Task inputs.
○ ○ ○ ○ ○

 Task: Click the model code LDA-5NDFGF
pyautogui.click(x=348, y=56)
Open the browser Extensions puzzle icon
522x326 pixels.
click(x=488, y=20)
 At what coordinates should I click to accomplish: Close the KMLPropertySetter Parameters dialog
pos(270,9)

○ ○ ○ ○ ○

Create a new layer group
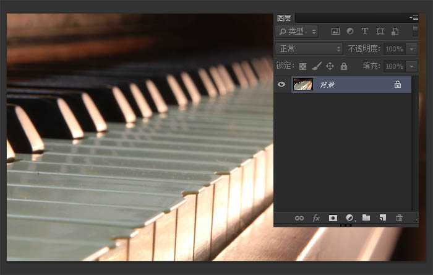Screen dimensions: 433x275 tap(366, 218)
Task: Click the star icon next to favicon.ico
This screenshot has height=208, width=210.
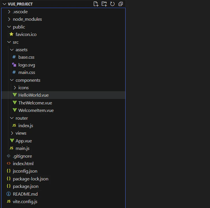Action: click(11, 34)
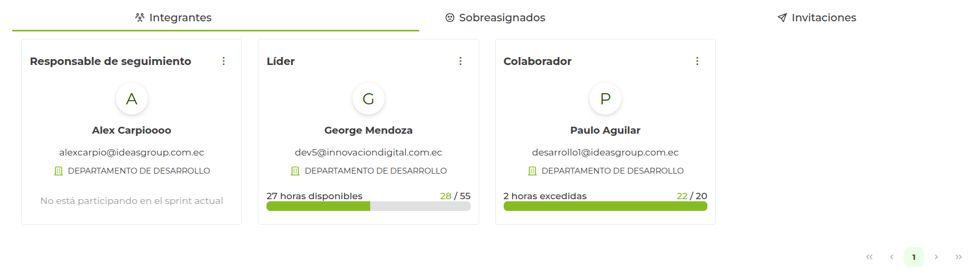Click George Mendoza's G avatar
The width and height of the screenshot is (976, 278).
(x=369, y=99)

○ ○ ○ ○ ○

Task goal.
Take the word "icon" and find each line of the material that contains it. Copy those lines.

Result of this exercise.
Open the browser Extensions puzzle icon
Task: Click the star icon next to favicon.ico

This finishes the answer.